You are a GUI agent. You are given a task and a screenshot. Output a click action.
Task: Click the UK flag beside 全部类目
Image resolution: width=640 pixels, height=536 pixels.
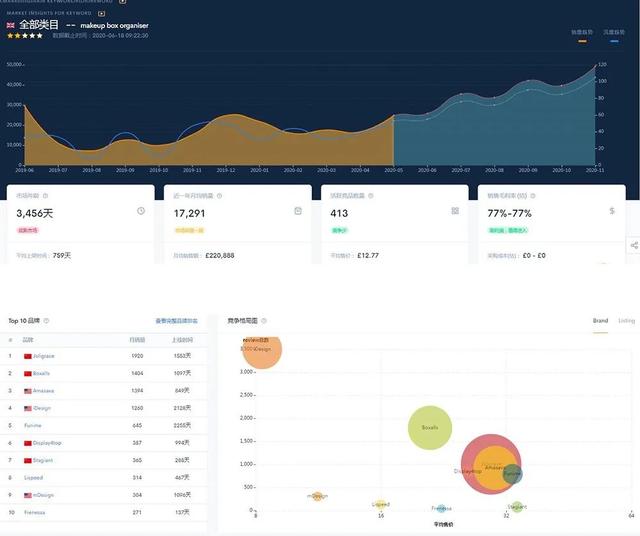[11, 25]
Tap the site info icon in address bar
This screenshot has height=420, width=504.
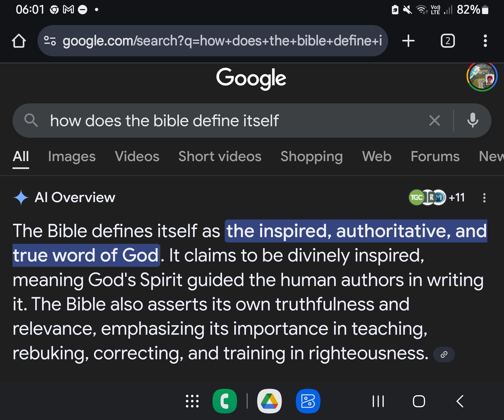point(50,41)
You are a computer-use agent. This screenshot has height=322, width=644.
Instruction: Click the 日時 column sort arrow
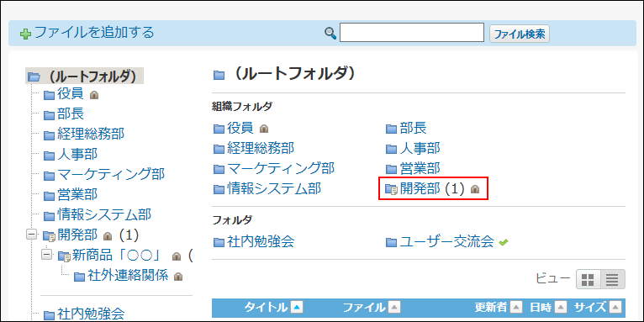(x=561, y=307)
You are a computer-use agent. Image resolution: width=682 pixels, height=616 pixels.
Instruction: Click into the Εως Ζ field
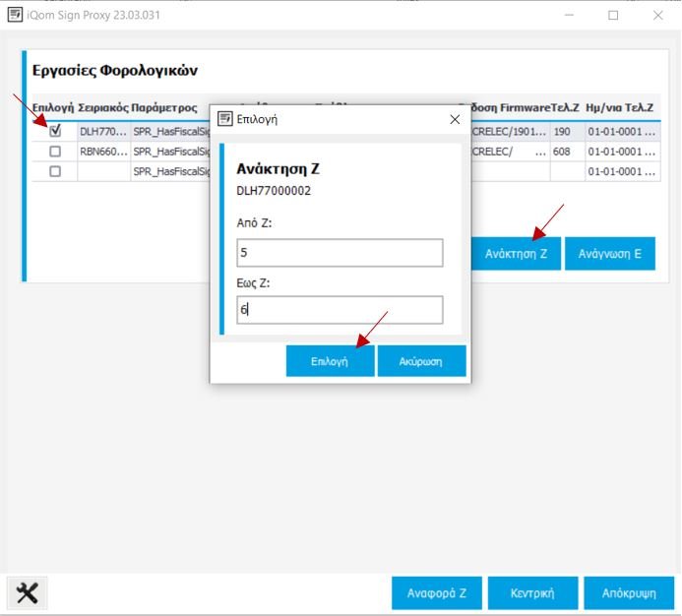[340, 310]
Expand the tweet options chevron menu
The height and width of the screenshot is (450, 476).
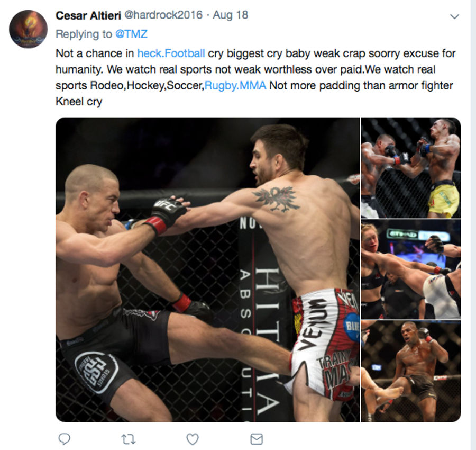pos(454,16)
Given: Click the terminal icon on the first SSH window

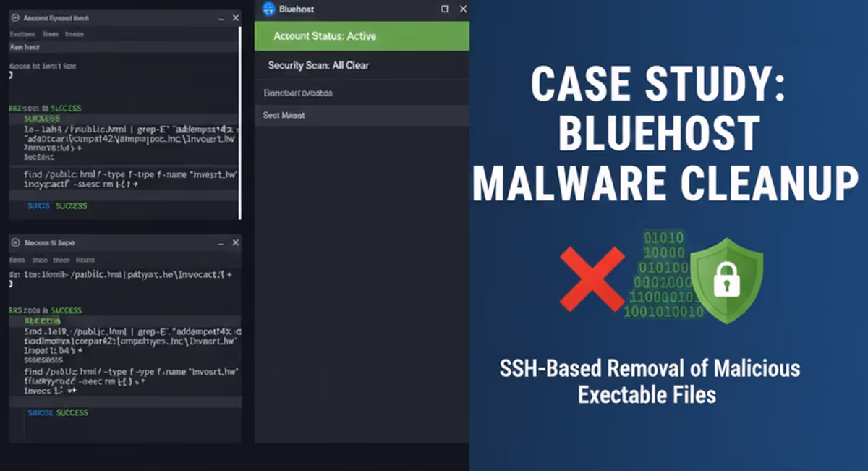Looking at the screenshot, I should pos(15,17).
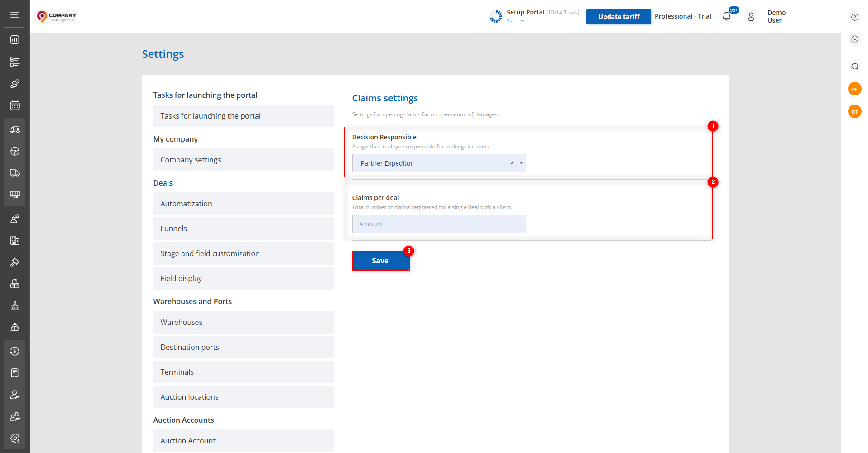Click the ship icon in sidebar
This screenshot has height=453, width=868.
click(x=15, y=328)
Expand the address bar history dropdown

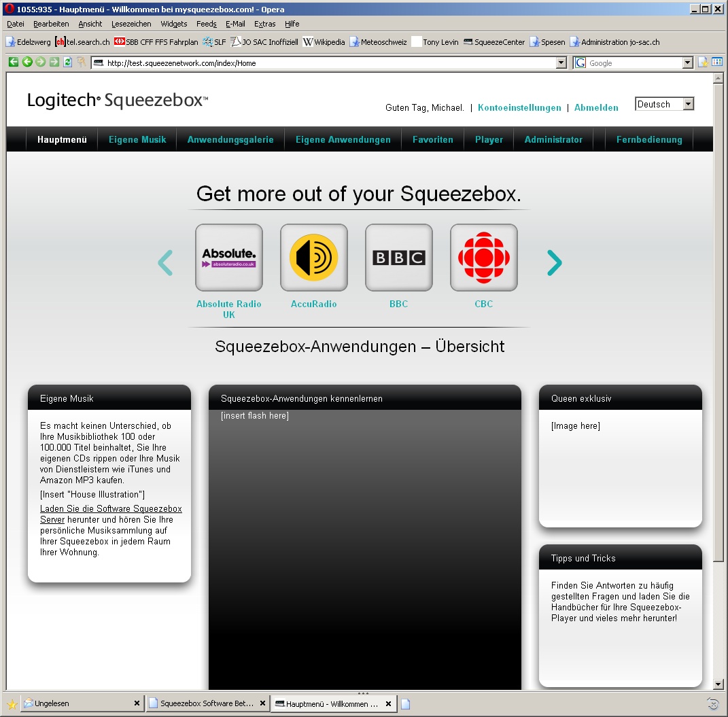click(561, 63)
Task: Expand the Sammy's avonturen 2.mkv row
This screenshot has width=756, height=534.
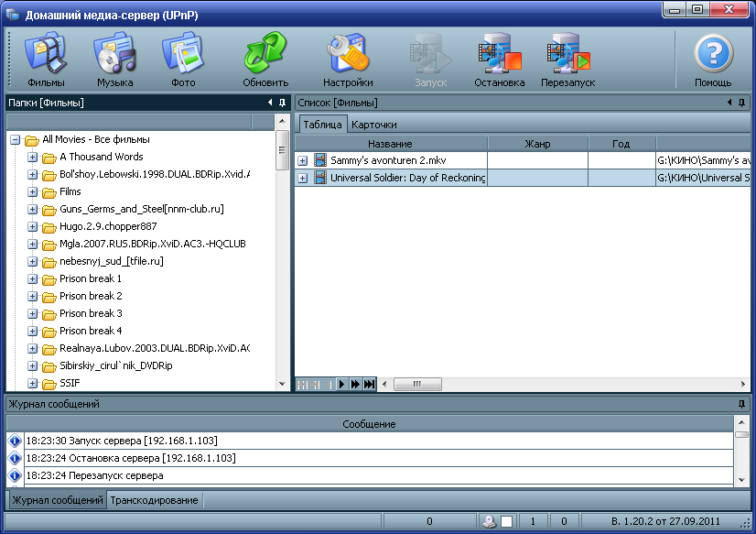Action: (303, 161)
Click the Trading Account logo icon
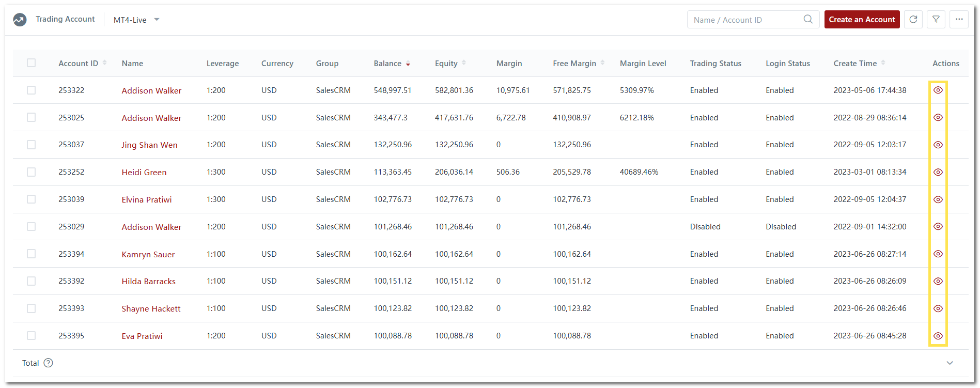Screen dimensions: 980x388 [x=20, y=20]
────────────────────
* _Brief_
Copy out every line in the entries above that holds "computer".

* _Finished task_
You are a computer-use agent. This screenshot has height=322, width=644.
You are a computer-use agent. Image resolution: width=682 pixels, height=616 pixels.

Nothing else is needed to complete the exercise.